Director Suhasis Chatterjee seems to have lost interest while shooting the film. There are several dramatics in the narrative he has forgotten to explain or carry through. When Amit copes with the shock of losing Laboni, he remembers intimate moments they shared as they rolled on the beaches of Digha, sang songs, held close and so on. Is this a dream scene? Then how is it that Laboni has similar memories? If this is not a dream, then how does the director explain the schism in the relationship?
The second loophole is Amit’s personal secretary thrown out of her job coinciding with her getting pregnant. She comes to Amit’s home after requesting Laboni for a meeting and tells him that she is pregnant. Laboni walks in at that moment and the chasm in the relationship widens beyond redemption. The secretary is never seen again nor is her pregnancy referred to even once over the film. Ranjana, the eldest daughter-in-law, at one point says that she will not remain present at the family meeting because. “After all, I am not the daughter-in-law of this family.” Who, then, is she and how does this statement justify her relationship with Divyasundar, apparently her husband? Why do the media land at the Lahiri home to hassle Debsundar with questions about his daughter-in-law’s disappearance when there is no inkling about the family’s celebrity status? Incidentally, the word ‘antarbaash’ in Bengali literally means ‘undergarment’ though here the word is qualified by the phrase ‘je aachhe antare’ signifying one’s ‘inner psyche.’ But the argument does not hold water.
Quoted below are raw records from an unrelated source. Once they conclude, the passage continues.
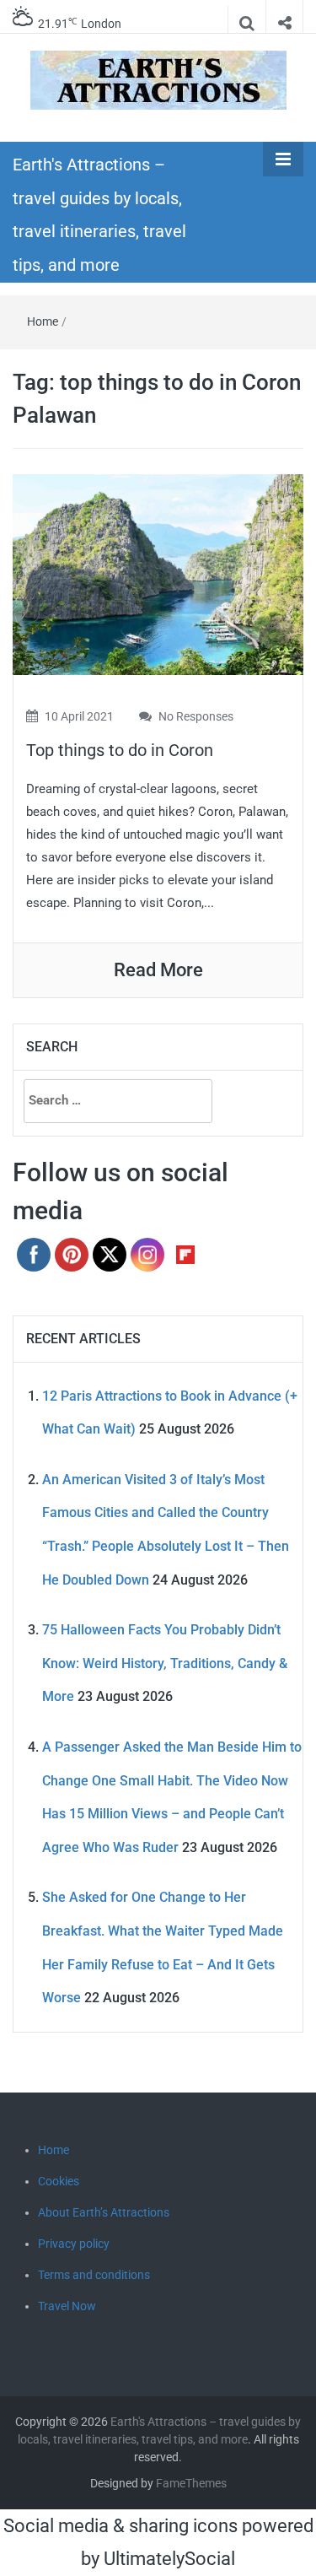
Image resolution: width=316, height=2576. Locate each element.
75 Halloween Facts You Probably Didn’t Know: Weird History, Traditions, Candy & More (164, 1663)
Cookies (58, 2181)
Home (42, 321)
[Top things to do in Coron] (158, 573)
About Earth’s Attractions (103, 2212)
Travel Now (67, 2306)
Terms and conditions (94, 2275)
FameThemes (191, 2483)
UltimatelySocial (169, 2558)
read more (158, 969)
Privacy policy (74, 2243)
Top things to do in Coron (119, 750)
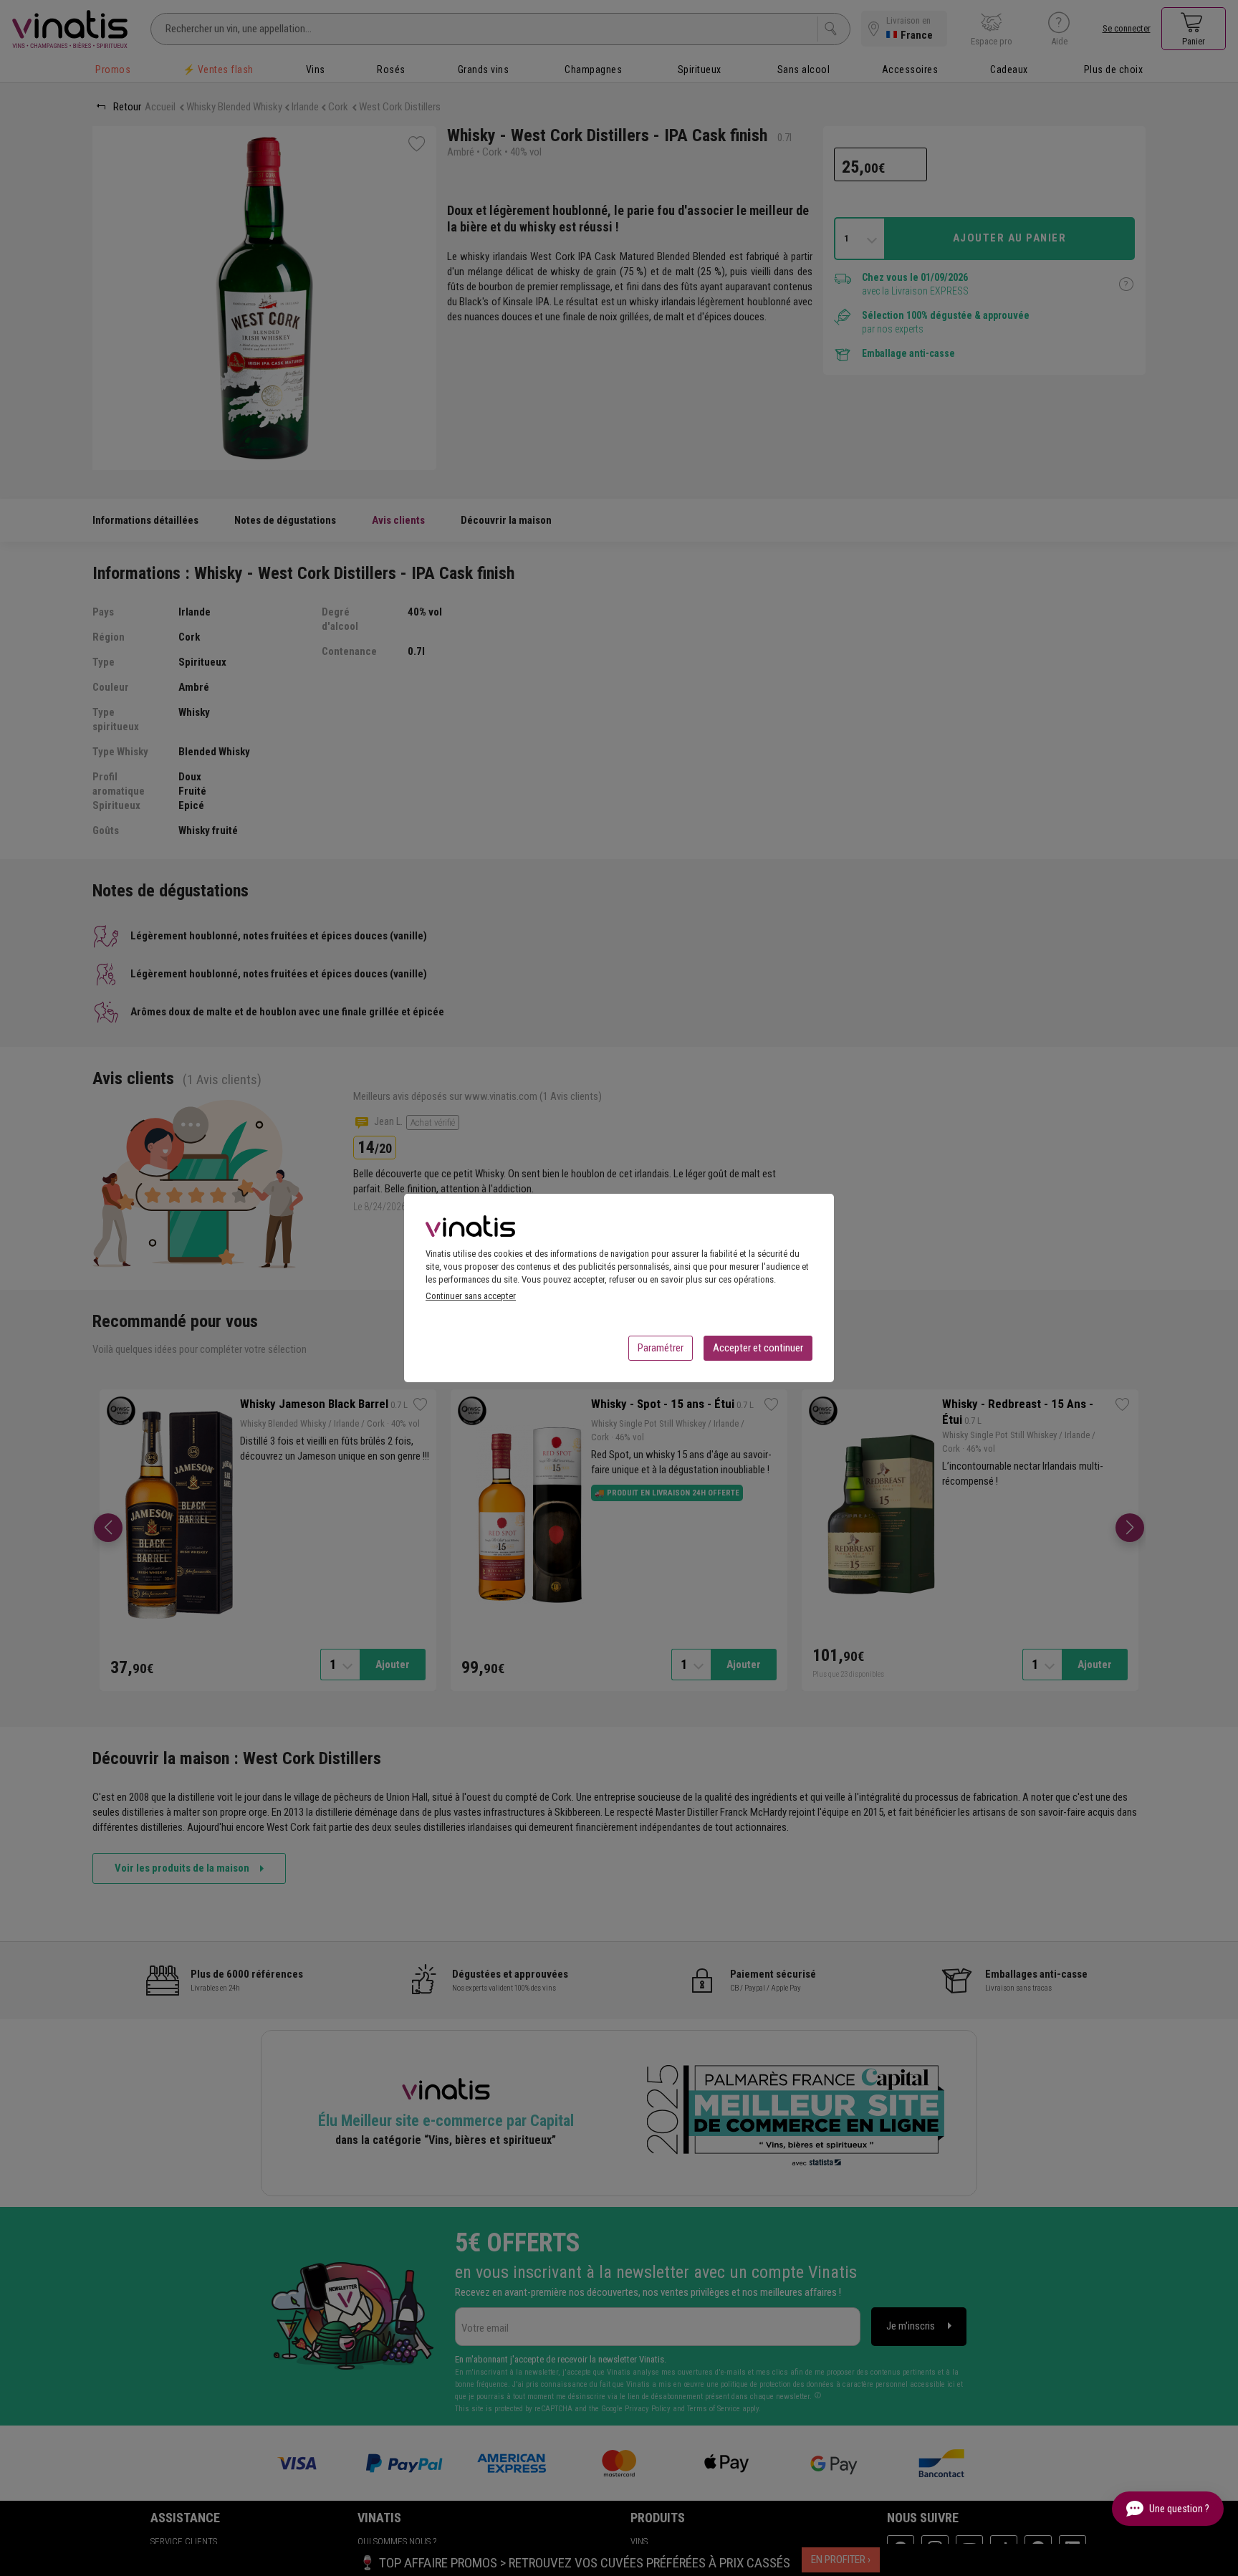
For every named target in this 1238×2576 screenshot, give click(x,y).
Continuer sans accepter (471, 1296)
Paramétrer (660, 1347)
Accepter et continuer (758, 1347)
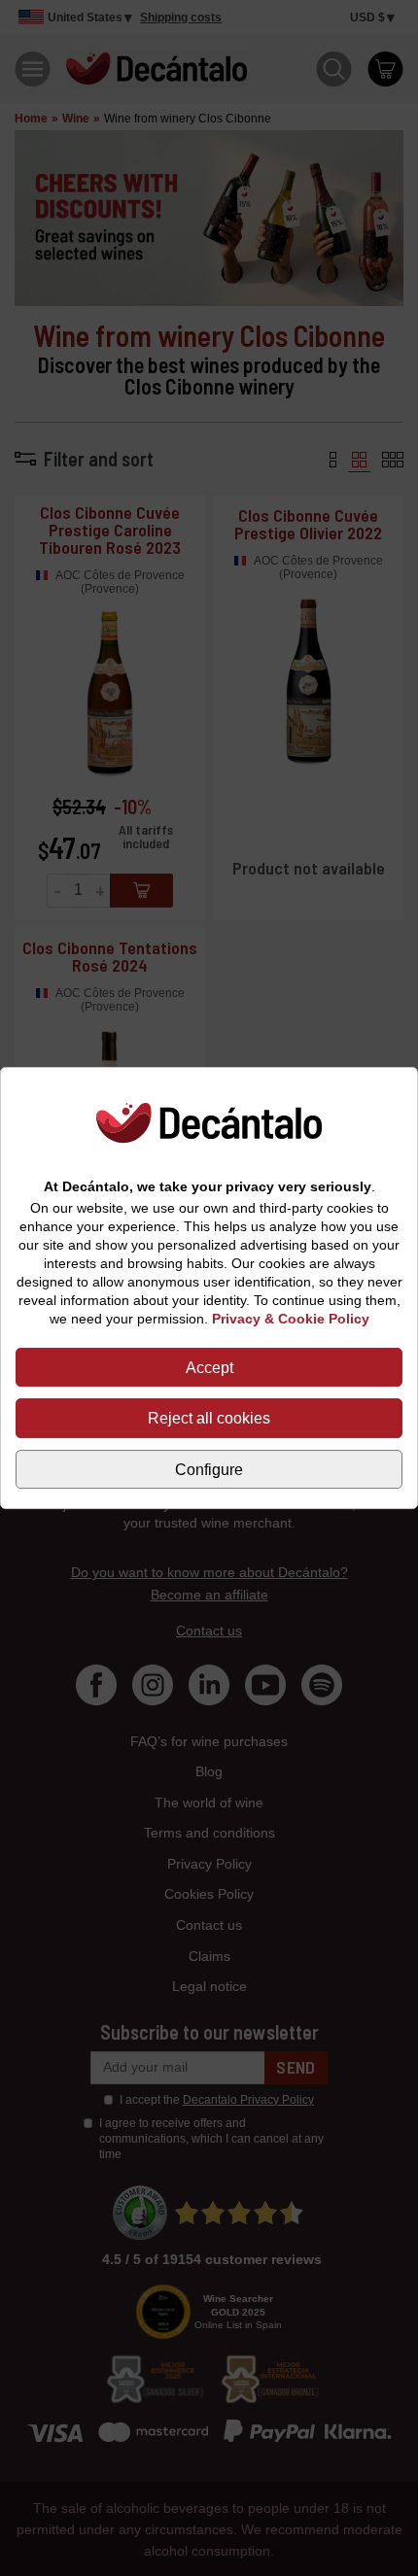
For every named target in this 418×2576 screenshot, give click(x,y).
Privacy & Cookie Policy (290, 1318)
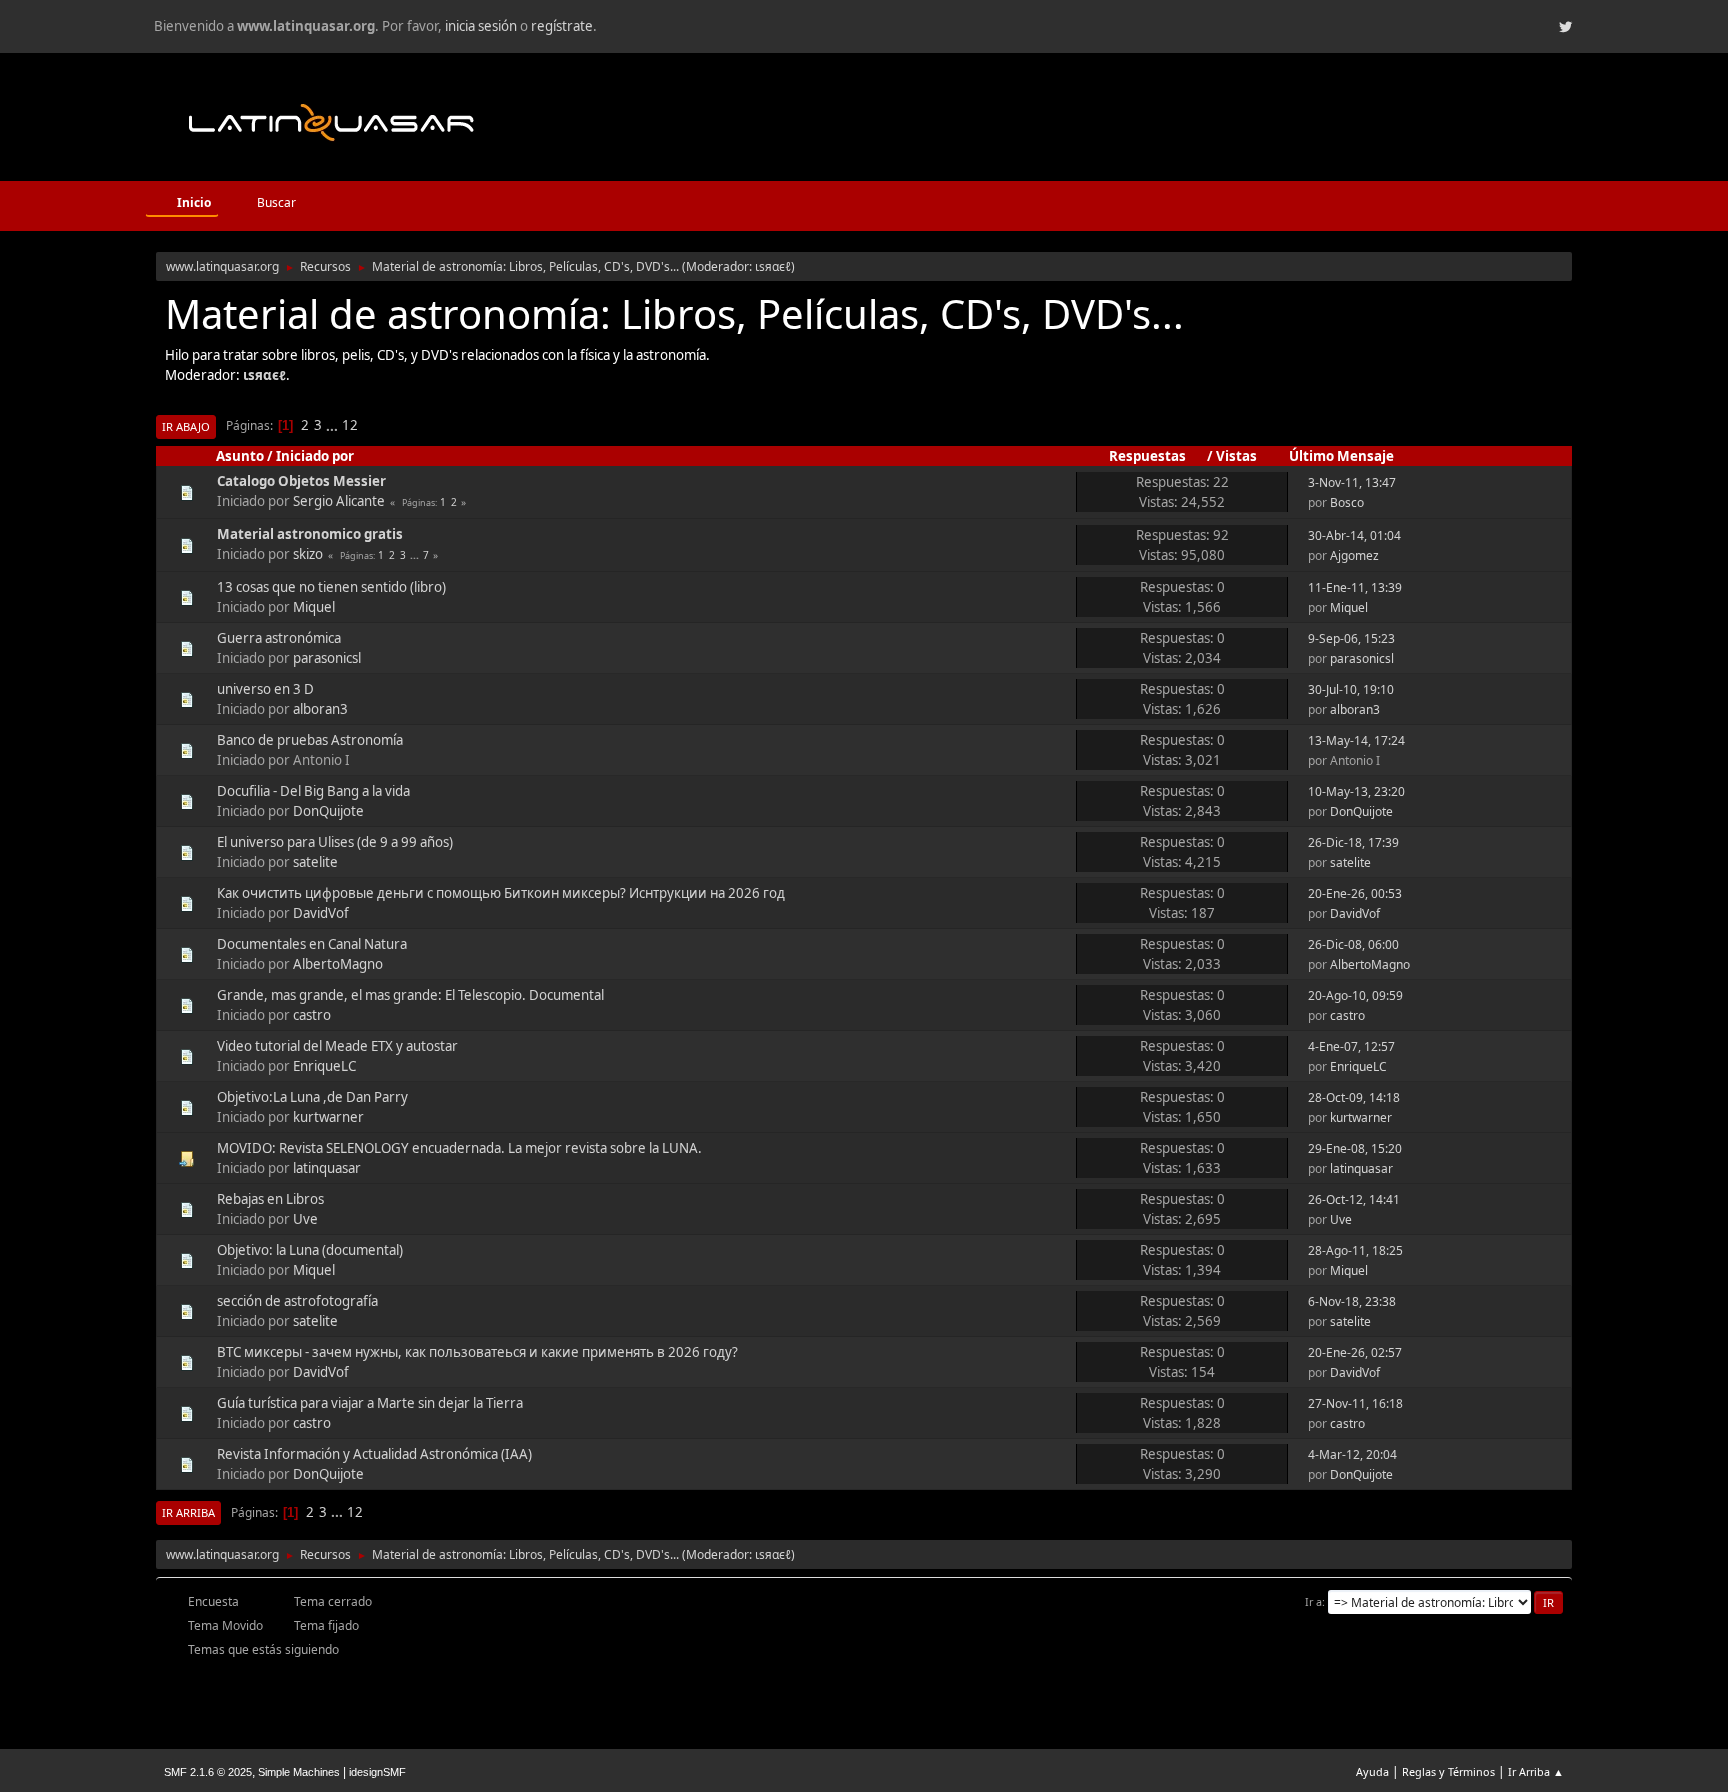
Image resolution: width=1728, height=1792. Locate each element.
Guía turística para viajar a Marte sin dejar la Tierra (370, 1403)
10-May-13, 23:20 (1356, 791)
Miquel (314, 607)
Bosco (1347, 502)
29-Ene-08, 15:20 (1355, 1148)
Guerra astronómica (279, 638)
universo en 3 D (265, 689)
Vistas (1236, 456)
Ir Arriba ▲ (1536, 1771)
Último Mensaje (1341, 456)
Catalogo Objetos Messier (301, 481)
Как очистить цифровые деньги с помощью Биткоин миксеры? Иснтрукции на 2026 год (501, 893)
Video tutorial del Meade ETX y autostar (337, 1046)
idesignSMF (377, 1772)
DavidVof (321, 913)
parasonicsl (327, 658)
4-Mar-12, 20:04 (1352, 1454)
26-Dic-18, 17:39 (1353, 842)
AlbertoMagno (338, 964)
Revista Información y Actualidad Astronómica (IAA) (374, 1454)
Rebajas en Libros (270, 1199)
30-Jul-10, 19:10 (1351, 689)
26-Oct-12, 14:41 (1354, 1199)
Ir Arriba (188, 1512)
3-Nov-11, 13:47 (1352, 482)
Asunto (240, 456)
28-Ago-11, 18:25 (1355, 1250)
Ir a (1313, 1601)
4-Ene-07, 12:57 (1351, 1046)
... (333, 425)
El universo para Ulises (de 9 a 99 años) (335, 842)
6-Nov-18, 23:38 (1352, 1301)
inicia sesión (481, 26)
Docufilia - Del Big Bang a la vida (313, 791)
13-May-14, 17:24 (1356, 740)
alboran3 (320, 709)
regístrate (562, 26)
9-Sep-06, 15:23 (1351, 638)
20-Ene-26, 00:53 (1355, 893)
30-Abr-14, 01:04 (1354, 535)
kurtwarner (328, 1117)
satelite (315, 862)
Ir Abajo (186, 426)
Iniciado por (315, 456)
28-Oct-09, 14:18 (1354, 1097)
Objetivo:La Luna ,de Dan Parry (312, 1097)
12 (350, 425)
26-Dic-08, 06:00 (1353, 944)
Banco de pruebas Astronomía (310, 740)
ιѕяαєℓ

The acting cast does justice to the sketchily penned characters they have been given. But the highest marks go to Haradhan who plays the Alzheimers’ ridden old father of Debsundar. His vocabulary is reduced to two words, payesh khabo’ and he does this brilliantly with a vacant expression on his face. Newcomer Ananya Roy as Laboni neither has screen presence nor can move a muscle in her face to express emotion. She has lent her voice to two Tagore songs and has sung beautifully. Subhashish Mukerjee’s immense talent is wasted in forced comic cameo. Amitabha as Amit suspiciously appears to be impotent. He is not aroused for a second when Laboni emerges from the restroom dripping wet, wrapped in a white towel, her dusky shoulders revealed.
Amit Dasgupta’s musical score is very good and the song sequences, except in the birthday scene where Debasree breaks into a dance and the ‘item’ number forced into the film are positioned well. Arindam Bhatacharya’s cinematography captures the cityscape of Kolkata as smoothly and as beautifully as it does the sun kissed beaches of Digha and the silhouetted figures of Amit and Laboni. Amitabha Bhattacharya has an uncanny way of picking wrong roles and wrong films that get him nowhere. I will not give this film a rating of more than three on ten.